■ The request: Can you give the data from the line containing "Click the 1B" through the line containing "coord(1665,308)" as a JSON list of strings, one string per line and with blank lines omitted?

■ Material to process:
::::::::::

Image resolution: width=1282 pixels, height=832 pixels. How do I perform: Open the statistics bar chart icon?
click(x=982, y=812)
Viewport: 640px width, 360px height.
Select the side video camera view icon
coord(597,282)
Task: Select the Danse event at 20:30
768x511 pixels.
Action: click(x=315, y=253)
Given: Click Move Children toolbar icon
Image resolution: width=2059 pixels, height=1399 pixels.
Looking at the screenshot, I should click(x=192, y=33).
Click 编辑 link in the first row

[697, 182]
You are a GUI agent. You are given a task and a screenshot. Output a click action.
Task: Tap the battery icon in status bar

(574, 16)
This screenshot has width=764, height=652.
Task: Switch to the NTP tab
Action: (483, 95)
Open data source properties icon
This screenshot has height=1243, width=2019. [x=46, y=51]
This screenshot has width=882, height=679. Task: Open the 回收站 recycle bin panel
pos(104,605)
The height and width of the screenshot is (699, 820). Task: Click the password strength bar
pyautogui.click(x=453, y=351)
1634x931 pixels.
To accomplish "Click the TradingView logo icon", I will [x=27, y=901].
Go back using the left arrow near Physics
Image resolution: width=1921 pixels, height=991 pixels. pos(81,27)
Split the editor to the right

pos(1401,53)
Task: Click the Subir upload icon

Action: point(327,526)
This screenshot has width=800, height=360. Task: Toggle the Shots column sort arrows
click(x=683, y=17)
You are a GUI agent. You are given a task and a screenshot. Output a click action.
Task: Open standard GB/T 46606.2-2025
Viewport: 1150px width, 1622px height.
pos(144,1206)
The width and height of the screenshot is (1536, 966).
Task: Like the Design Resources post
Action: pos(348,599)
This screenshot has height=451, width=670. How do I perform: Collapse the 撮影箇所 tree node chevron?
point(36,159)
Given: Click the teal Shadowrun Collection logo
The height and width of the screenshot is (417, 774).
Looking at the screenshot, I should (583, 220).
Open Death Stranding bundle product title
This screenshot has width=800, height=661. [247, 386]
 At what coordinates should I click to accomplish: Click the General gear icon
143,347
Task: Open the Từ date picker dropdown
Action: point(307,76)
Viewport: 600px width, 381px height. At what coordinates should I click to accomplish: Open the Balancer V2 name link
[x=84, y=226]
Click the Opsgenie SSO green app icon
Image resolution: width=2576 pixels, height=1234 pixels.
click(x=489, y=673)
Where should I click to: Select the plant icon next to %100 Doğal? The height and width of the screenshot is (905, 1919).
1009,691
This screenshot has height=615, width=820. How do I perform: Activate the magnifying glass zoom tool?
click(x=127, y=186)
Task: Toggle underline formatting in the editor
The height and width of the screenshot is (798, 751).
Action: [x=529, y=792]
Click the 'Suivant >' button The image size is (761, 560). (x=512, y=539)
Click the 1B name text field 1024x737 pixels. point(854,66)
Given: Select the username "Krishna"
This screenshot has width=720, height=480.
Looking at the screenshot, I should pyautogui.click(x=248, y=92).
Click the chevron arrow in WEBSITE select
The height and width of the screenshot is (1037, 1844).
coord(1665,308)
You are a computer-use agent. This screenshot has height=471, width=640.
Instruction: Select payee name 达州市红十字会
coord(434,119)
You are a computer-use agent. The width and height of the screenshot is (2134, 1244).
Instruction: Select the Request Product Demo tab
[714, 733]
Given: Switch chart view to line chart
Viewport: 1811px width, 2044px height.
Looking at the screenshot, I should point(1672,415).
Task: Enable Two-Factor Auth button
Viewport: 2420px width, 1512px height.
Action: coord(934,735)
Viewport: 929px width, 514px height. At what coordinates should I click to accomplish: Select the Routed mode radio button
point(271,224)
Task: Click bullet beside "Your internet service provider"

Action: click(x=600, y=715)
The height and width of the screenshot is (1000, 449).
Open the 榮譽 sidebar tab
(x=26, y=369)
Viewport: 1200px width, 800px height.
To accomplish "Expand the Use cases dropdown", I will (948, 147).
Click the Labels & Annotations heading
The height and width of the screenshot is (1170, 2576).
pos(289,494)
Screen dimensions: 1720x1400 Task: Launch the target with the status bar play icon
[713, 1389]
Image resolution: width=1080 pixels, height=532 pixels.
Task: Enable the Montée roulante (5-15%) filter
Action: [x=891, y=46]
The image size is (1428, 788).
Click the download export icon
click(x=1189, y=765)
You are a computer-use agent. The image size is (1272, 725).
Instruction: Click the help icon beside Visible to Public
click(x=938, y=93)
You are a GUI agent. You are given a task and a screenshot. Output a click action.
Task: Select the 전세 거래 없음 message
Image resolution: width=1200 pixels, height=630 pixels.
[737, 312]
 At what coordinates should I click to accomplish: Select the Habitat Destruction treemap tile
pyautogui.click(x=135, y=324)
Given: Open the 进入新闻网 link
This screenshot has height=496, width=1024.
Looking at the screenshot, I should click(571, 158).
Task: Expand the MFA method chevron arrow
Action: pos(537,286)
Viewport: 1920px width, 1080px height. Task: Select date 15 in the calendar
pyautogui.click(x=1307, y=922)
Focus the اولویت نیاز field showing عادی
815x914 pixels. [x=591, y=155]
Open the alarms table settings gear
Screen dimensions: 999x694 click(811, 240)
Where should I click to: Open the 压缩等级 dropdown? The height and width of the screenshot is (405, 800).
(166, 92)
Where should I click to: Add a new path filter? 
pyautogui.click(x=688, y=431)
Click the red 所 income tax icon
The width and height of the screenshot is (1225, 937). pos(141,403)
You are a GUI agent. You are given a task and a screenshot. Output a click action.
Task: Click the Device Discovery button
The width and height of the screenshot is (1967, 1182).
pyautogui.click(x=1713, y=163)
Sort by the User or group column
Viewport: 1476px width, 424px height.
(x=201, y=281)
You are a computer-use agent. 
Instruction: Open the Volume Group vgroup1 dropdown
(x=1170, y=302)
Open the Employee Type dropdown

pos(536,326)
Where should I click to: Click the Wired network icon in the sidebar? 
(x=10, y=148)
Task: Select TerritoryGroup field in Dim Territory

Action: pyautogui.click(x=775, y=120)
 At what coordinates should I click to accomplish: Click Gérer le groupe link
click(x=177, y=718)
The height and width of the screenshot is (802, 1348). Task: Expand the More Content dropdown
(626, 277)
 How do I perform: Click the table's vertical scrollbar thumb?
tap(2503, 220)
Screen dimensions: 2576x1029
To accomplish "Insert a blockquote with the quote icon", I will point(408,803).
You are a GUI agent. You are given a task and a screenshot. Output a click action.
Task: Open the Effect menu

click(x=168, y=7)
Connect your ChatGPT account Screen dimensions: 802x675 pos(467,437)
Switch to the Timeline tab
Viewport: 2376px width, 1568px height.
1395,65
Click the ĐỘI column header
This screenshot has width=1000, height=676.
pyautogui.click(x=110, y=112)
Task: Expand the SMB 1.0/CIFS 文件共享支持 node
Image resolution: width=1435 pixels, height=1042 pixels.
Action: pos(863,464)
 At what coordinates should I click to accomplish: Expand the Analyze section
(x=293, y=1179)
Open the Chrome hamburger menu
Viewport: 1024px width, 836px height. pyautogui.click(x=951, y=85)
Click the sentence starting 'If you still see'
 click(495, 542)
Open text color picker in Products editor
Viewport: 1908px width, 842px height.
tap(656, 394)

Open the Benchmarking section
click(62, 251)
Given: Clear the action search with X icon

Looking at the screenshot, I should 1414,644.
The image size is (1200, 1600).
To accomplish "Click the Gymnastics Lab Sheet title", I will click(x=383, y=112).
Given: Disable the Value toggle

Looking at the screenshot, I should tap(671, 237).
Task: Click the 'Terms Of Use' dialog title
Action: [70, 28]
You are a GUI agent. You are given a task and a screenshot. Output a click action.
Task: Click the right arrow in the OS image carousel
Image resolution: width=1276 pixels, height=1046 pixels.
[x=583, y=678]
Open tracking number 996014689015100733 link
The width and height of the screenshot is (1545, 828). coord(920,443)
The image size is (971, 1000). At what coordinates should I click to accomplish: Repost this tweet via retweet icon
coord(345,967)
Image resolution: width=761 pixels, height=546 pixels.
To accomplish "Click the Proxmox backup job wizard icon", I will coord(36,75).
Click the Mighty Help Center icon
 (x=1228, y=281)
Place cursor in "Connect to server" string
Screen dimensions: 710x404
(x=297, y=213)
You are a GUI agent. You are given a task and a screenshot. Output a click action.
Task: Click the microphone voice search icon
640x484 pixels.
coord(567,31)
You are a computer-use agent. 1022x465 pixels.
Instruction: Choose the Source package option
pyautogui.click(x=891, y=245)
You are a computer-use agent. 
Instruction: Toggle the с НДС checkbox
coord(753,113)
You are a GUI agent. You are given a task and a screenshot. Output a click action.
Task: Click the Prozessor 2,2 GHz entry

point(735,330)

::::::::::

■ Answer for this exercise:
[
  "Click the 1B name text field 1024x737 pixels. point(854,66)",
  "Given: Select the username \"Krishna\"",
  "This screenshot has width=720, height=480.",
  "Looking at the screenshot, I should pyautogui.click(x=248, y=92).",
  "Click the chevron arrow in WEBSITE select",
  "The height and width of the screenshot is (1037, 1844).",
  "coord(1665,308)"
]